Health care and health insurance clearly and entail interstate commerce;
Congress compelled guaranteed issue and community rating in order to regulate the interstate market for health insurance in the public interest;
In order to do the above, the individual mandate to purchase health insurance is necessary. If you don't already understand why, Lawrence Gostin explains it to you, no worse than I already have.

It is my understanding that the great majority of people who are actual constitutional law experts think the act is constitutional. Indeed, in order to rule it unconstitutional the Court would have to find that everything from the EPA to restrictions on what can be sent through the mail is unconstitutional. Not only that, but the ACA is a conservative idea that was originally proposed by the Heritage Foundation and was the Republican's answer to single payer proposal (which, BTW, would be absolutely, no doubt about it, slam dunk constitutionally valid).

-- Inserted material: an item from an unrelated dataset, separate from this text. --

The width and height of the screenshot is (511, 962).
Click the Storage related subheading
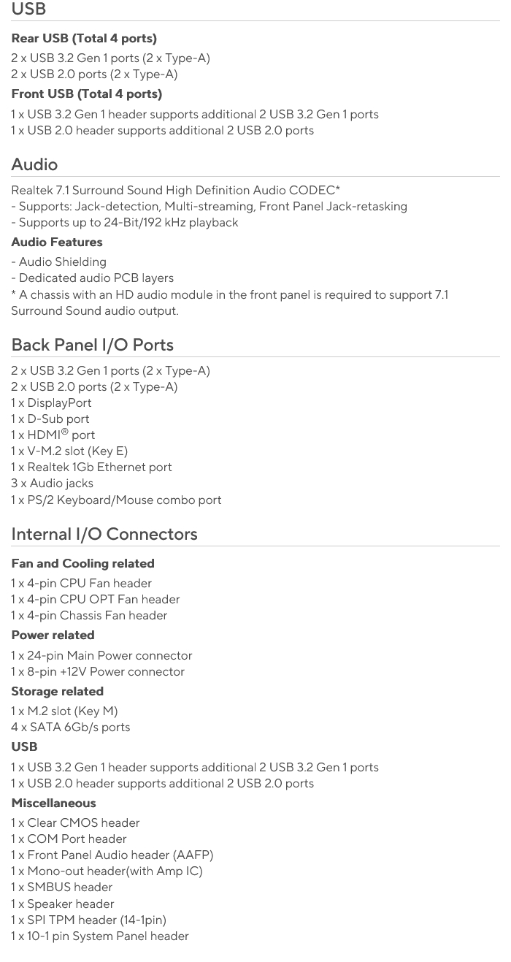tap(57, 691)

The problem, however, is that conservative jurisprudence means "coming to conclusions that conservatives like." As Andrew Koppleman explains here, the conservative majority on the Supreme Court cannot possibly find a principled way to hold the act unconstitutional without blowing up the modern state. But in the light of Bush v. Gore, you know they really, really want to. As Koppleman writes:

Its other option is to avoid those implications by surrounding its holding with the kind of obfuscation that [lawyer for the plaintiffs] Clement offers, so that no one will be able to figure out whether the case’s holding applies to anything beyond its specific facts. This second option, which is the only realistic one, is remarkably result-oriented: like Bush v. Gore, it adopts principles that it has no intention of adopting in any other case, just to reach a result it likes. Because no broader principles are being adopted, there’s nothing at stake beyond the chance to stick a pin in Obama – in a way that is likely to have a devastating effect on the very large number of people with preexisting conditions who were going to get affordable medical insurance as a consequence of the legislation, and who now won’t.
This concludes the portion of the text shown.